##### Material shown

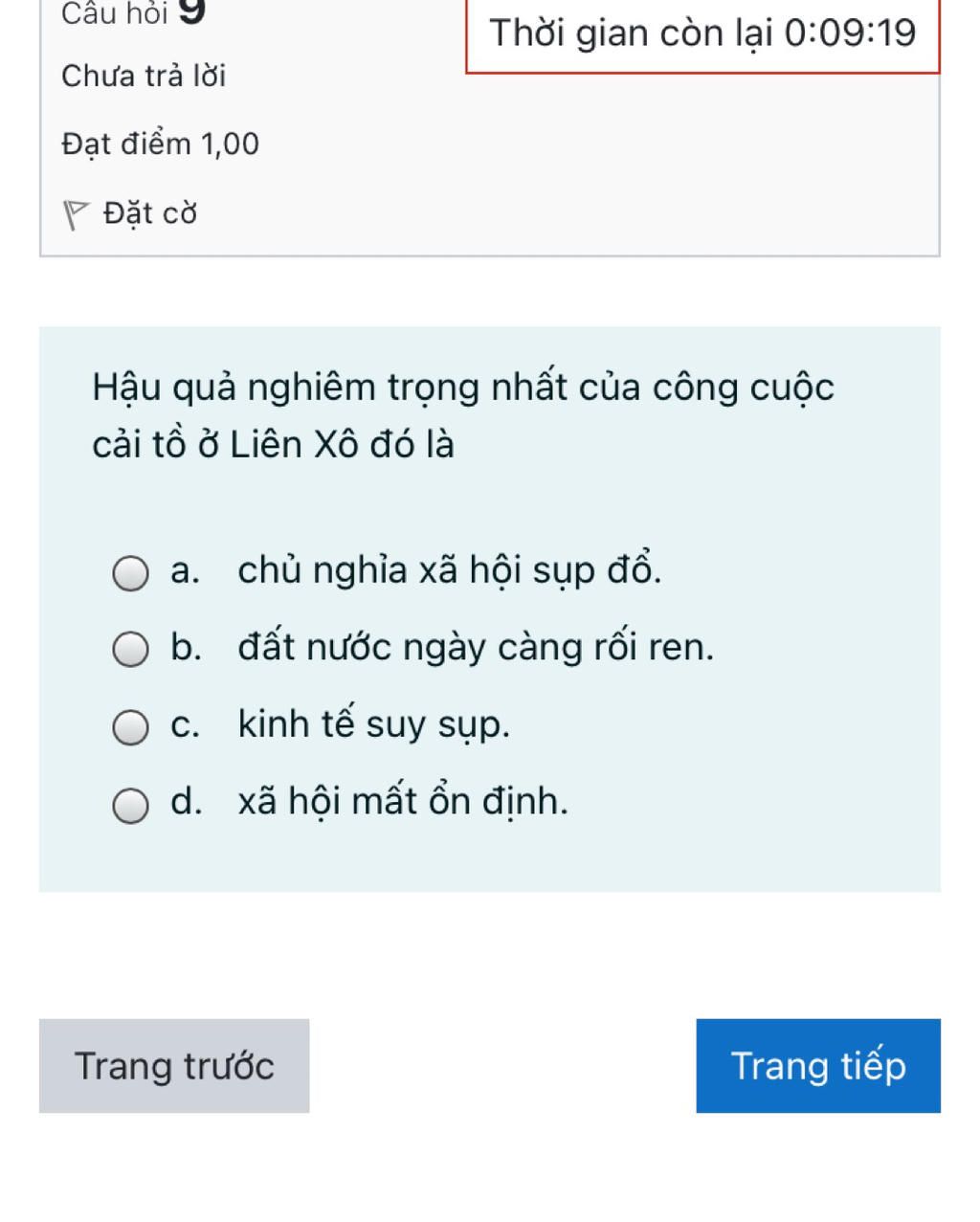The height and width of the screenshot is (1222, 980).
Task: Select radio button for answer d
Action: pyautogui.click(x=130, y=805)
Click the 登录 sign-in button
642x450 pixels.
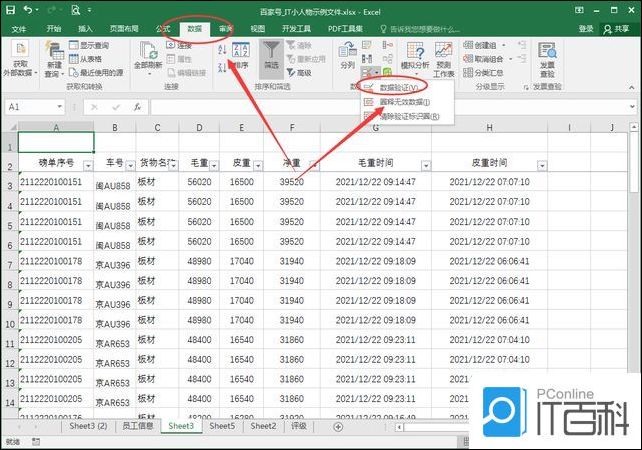pos(586,29)
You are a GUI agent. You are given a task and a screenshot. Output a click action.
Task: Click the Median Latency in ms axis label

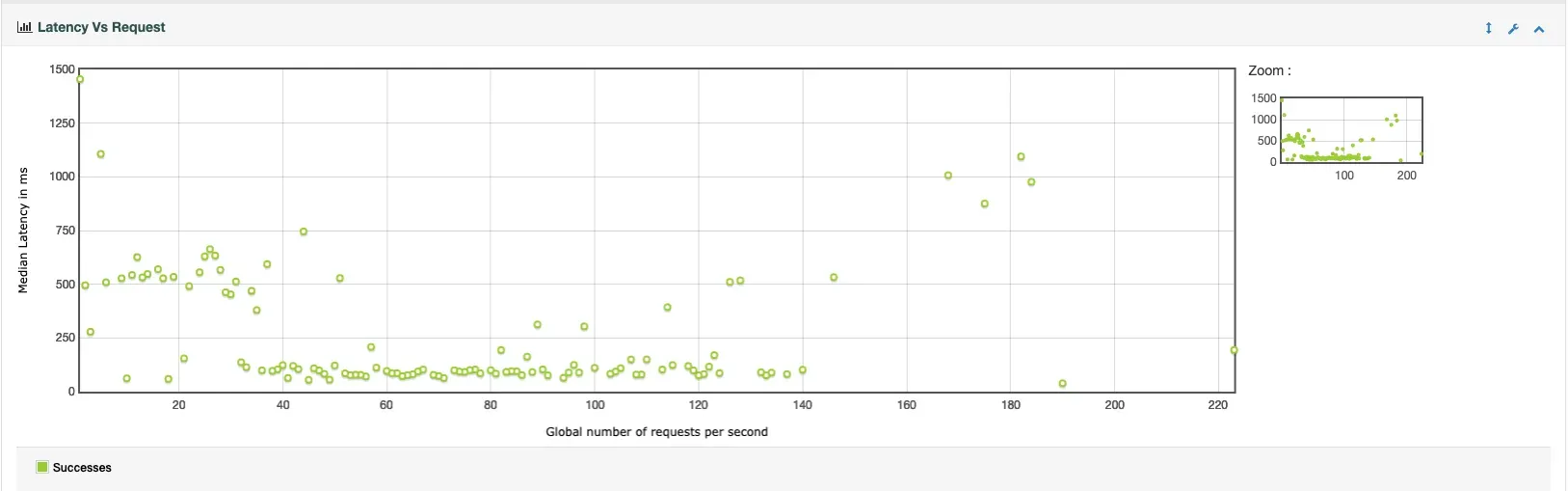click(x=23, y=230)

##########

**Directions:** Rewrite the stretch from the line containing "You are a GUI" through the end of the records, putting "axis title" in place of "axis label" and leaving everything else unchanged. Leave the pictures out of your answer.

**Answer:**
You are a GUI agent. You are given a task and a screenshot. Output a click action.
Task: Click the Median Latency in ms axis title

click(x=23, y=230)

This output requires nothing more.